* TEXT SHOWN *
☆ ☆ ☆ ☆ ☆ ☆ ☆

10.22.2020

I love mixing stuff up. I shot the least obvious camera at the new show last night. On the high wire with no net. Also, OT: My run in with the dermatologist this morning...

 

The fp is so unusual that it's cute. 

I love to try new stuff even when I've got technical features figured out just right with the perfect gear. Sometimes I'm looking to see if a quirky camera adds something to the mix. Sometimes I'm just bored and want a challenge. It's a silly ass way to run a business but then again, not everything needs to be completely transactional.

You'll remember that I photographed at an outdoor concert last week and used a perfect combination of cameras and lenses. The unassuming Panasonic 70-200mm f4.0 S-Pro worked really well with the "low light monster" the S1. I also brought along an S1R with a 24-70mm for assorted wide shots and that combination worked beautifully too. By "working beautifully" I mean that the cameras were easy to use, trouble-free, transparent, and above all they generated beautiful files. So the obvious strategy for photographing a new show this week at the exact same location would be just to pack up the same gear, toss it all in the car and sally forth. Right? Well, maybe. But I rarely repeat myself and maybe that's a personality flaw more than a creative gesture.

But first a silly confession. I've been working with a Sigma fp since the holidays last year. I bought the big finder that attaches to the camera with a plate into which the finder is bolted. The plate is then bolted into the tripod socket and the whole assemblage makes for a tight fit and a tidy package. But it also means (at least I thought...) you can't use a cage with that configuration. I bought SmallRig cage for the fp and I fell in love with the wooden handle which supplies a generous grip on the right side of the camera. But I didn't see how to attach the finder accessory. I guess I didn't look closely enough. Then I ran into a fellow Sigma fp user who seemed to have it figured out. He had both the finder and the same cage mounted on his fp at the same time. He showed me where the cage had the same bolt sockets as the Sigma bottom plate. Now I could see clearly that the finder could be bolted straight onto the lower part of the cage structure and work as seamlessly as it did when using the other bottom plate.

☆ ☆ ☆ ☆ ☆ ☆ ☆

* STORED DATA *
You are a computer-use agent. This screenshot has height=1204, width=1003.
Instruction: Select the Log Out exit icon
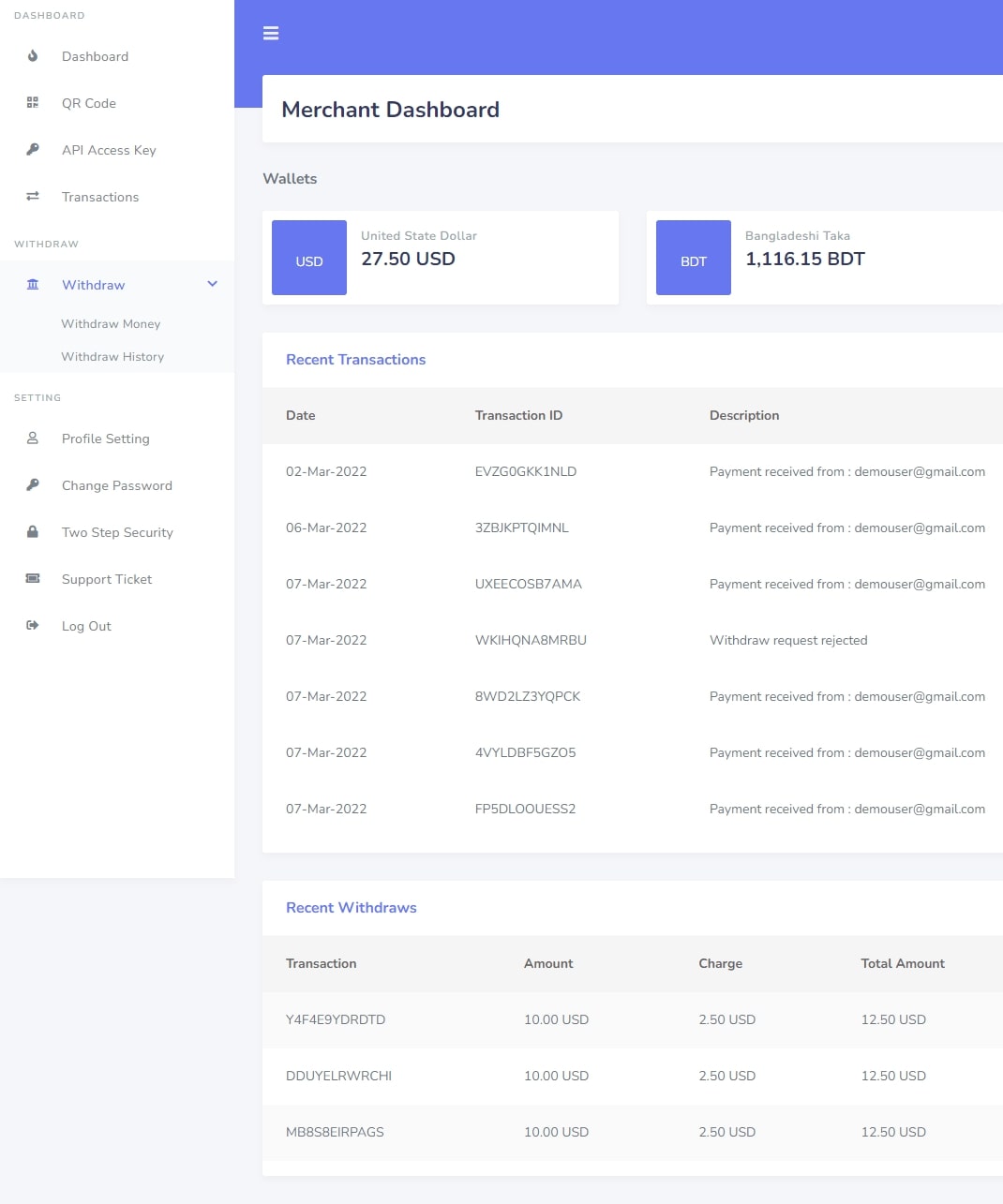tap(32, 626)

☆ ☆ ☆ ☆ ☆ ☆ ☆

* AIM OF THE TASK *
Reproduce the passage of the Sigma fp post above between "The fp is so" and "be completely transactional.", inclusive.

* RESULT *
The fp is so unusual that it's cute. 

I love to try new stuff even when I've got technical features figured out just right with the perfect gear. Sometimes I'm looking to see if a quirky camera adds something to the mix. Sometimes I'm just bored and want a challenge. It's a silly ass way to run a business but then again, not everything needs to be completely transactional.